Smelting and mining processes are energy intensive. Power sources and industrial processing require so much water that they're usually located near abundant natural water sources. As the world's largest integrated mine for aluminum, the Alcoa-Ma'aden project in a desert location seems counter-intuitive. Still, Marielle Canter Weikel, senior director of responsible mining and energy at Conservation International, said she is seeing greater use of green infrastructure with companies that handle large volumes of water because it makes good business sense.
"This whole idea of natural infrastructure is catching on with corporate goals over the past three to five years, to add value and to achieve their corporate commitment of sustainable water management," she says. Dow is now using wastewater treatment in Texas, and DuPont is also doing work on this, she said.

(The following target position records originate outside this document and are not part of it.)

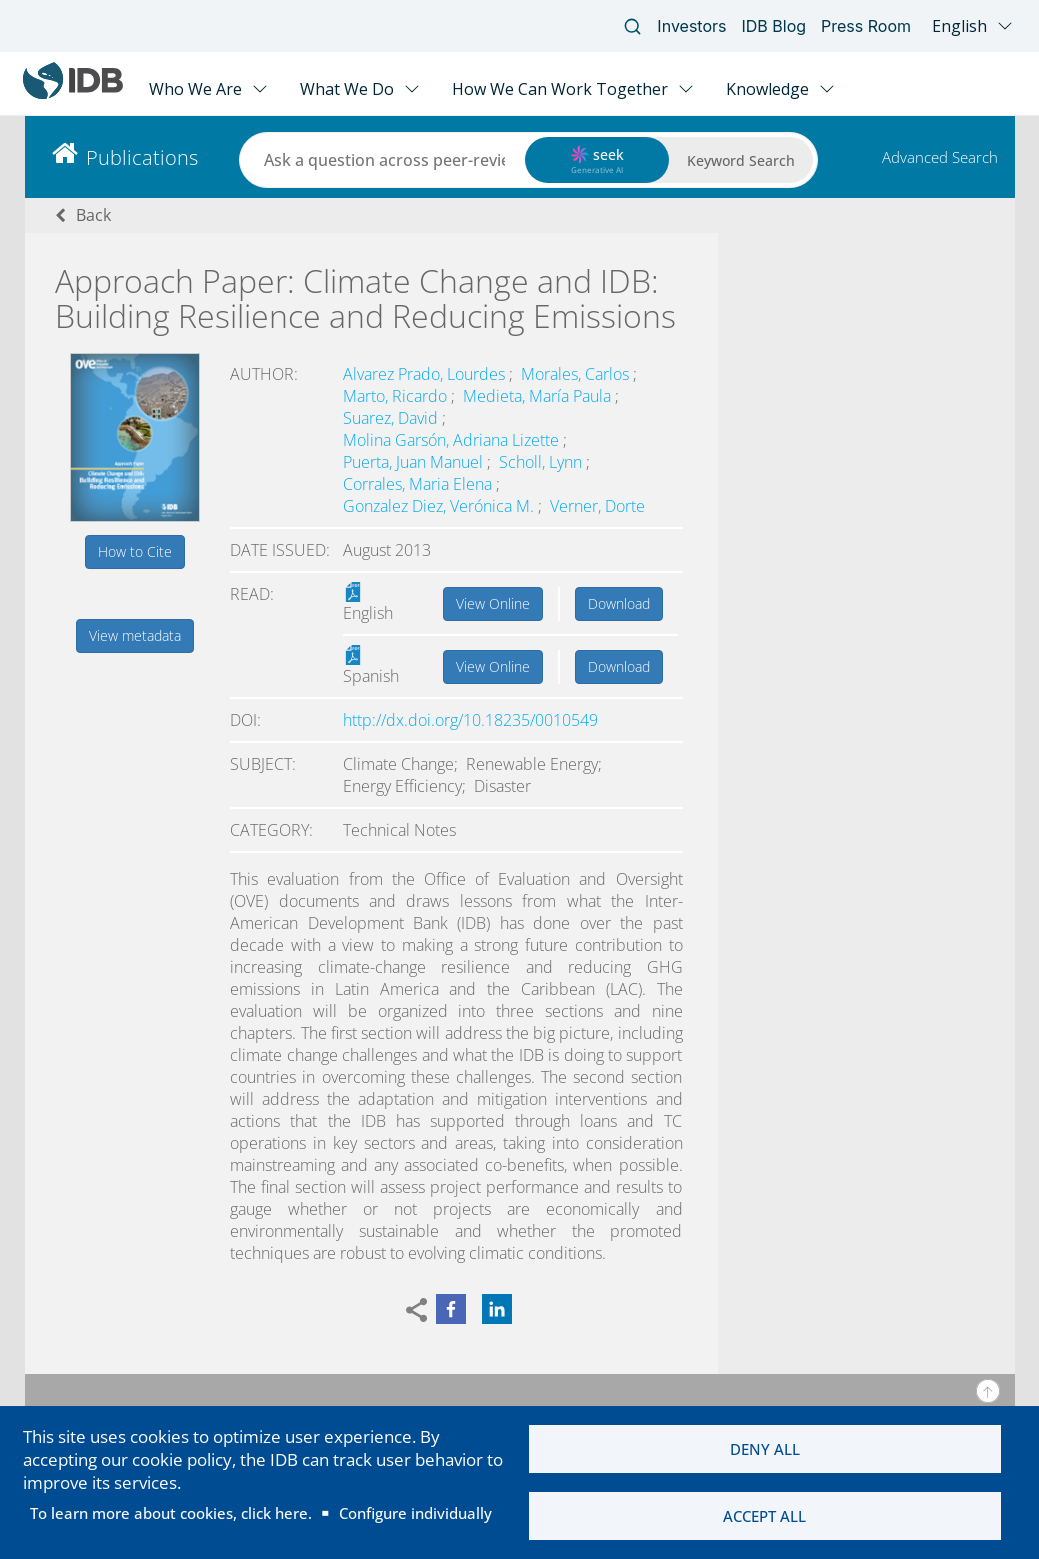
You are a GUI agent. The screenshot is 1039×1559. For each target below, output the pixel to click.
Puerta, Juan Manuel (415, 462)
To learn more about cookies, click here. (171, 1513)
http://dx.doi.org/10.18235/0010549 (470, 720)
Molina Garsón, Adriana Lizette (453, 440)
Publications (142, 157)
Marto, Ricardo (397, 396)
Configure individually (415, 1513)
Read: (252, 594)
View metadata (135, 635)
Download (619, 603)
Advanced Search (940, 157)
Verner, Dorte (597, 506)
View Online (493, 603)
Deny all (765, 1449)
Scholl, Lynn (542, 462)
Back (93, 215)
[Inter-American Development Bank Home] (73, 94)
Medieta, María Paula (539, 396)
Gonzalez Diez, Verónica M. (440, 506)
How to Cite (135, 551)
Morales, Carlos (577, 374)
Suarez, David (392, 418)
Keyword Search (741, 160)
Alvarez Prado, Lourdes (426, 374)
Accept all (764, 1516)
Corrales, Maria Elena (419, 484)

Weikel points to one of the best examples of natural filtration — New York State, which relies on water filtered naturally. It comes from upstream in the Catskill, Delaware and Croton watersheds to provide 1.1bn gallons of drinking water per day. By paying $1.5bn to protect the watersheds and forested lands, New York City has avoided $10bn in costs to build an expensive water treatment facility.
The scarcity of water and management of natural resources is still a very big business concern. Corporations that put value on natural systems is one of the major emerging trends in water management. Understanding and innovating around high risk areas, such as water resource management, can help businesses target sustainability investments.